1.2.2 致病性测定 将分离纯化的病原菌在LB培养基上活化培养2～3 d,加5～10 mL无菌生理盐水制成菌悬液.灭菌土中栽培烟叶的幼苗长到5～6片叶时采用注射接种法进行接种,用注射器缓慢地把 1 mL液体LB 培养基菌悬液注入到伤口表面, 形成悬浮滴,以生理盐水作为空白对照（CK）.培养环境温度为28 ℃、相对湿度为90%,观察发病情况.

1.2.3 病原菌的形态鉴定 病原菌在28 ℃培养18～24 h,进行革兰氏染色,鞭毛染色采用西萨基尔鞭毛染色法[4],置光学显微镜和电子显微镜下观察.

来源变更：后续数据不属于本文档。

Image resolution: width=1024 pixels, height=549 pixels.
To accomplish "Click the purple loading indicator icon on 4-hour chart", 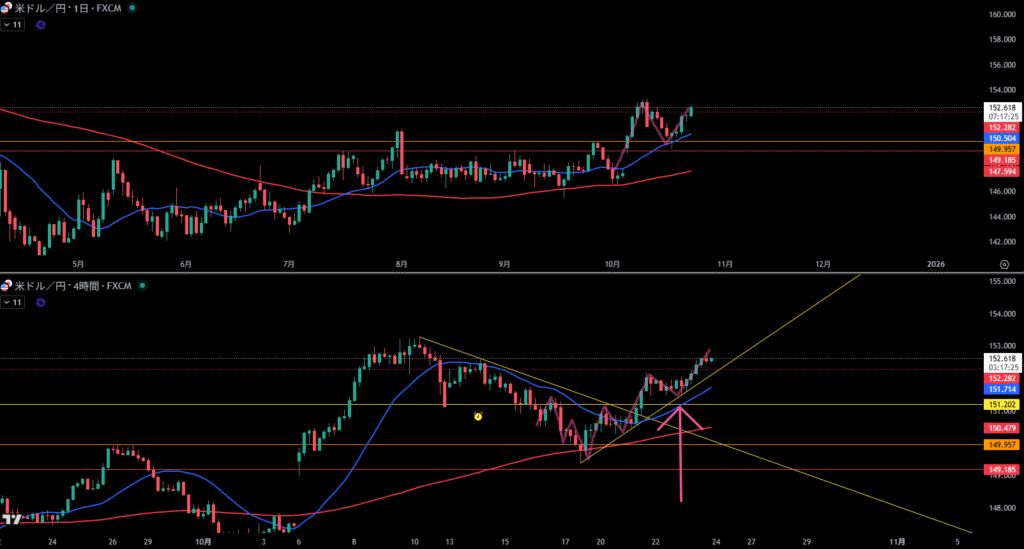I will (40, 302).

1.2.4 病原菌的生理生化测定 对病菌进行耐盐性、碳水化合物利用、柠檬酸盐利用,吲哚试验和37 ℃下生长试验等测试,方法参照文献[6].

2.结果与分析

2.1 病原菌形态

分离物在LB培养基上的菌落淡, 圆形或不定形,表面光滑,微凸起,半透明,边缘整齐.在电镜下进行观察（图1）,菌体短杆状,大小（0.5～1.0）μm×（2.2～3.0） μm,周生鞭毛2～8根,无荚膜,不产生芽孢,革兰氏染色阴性.在结晶紫果胶酸盐培养基上产生杯状凹陷.

2.2 病原菌的致病性测定

接种的10株烟草（其中苗期5株,成株期5株）均先后发病.发病最快的接种后第三天即出现与田间感染病株相同症状（图2）.对照烟苗未见发病.根据柯赫氏法则进行回接试验,证明所分离病原菌是烟草空茎病致病菌.

2.3 病原菌的部分生物学特性

病原菌生物学特性的生理生化测定结果（表1）显示,所分离病菌能在5%盐浓度下生长,能在37 ℃下生长,利用蔗糖发酵产酸,兼性厌氧,也能利用柠檬酸盐,但不能产生吲哚.这些特性与黄俊斌等[7]所鉴定的魔芋软腐病病原菌的特性以及东秀珠等[8]对胡萝卜软腐果胶杆菌胡萝卜软腐亚种（Pectobacterium carotovora subsp. carotovora）的描述相一致.

3.结论

根据病原菌分离物的菌体形态特征及部分生理生化特性,对照《伯杰氏细菌鉴定手册》和参考文献[9]描述的特征,可以初步确定导致五峰马里兰烟感染空茎病的病原菌为胡萝卜软腐果胶杆菌胡萝卜软腐亚种（胡萝卜软腐欧文氏菌胡萝卜亚种, Erwinia carotovora subsp. carotovora, Ecc）[10],与文献[11]的报道一致.经南京农业大学植物病原分子生物学实验室对分离物进行16 S rDNA 序列测定及NCBI Blast比对,其序列与Pectobacterium carotovorum subsp. Carotovorum菌株相似度为99%,进一步确认五峰马里兰烟空茎病的病原菌为胡萝卜软腐果胶杆菌胡萝卜软腐亚种.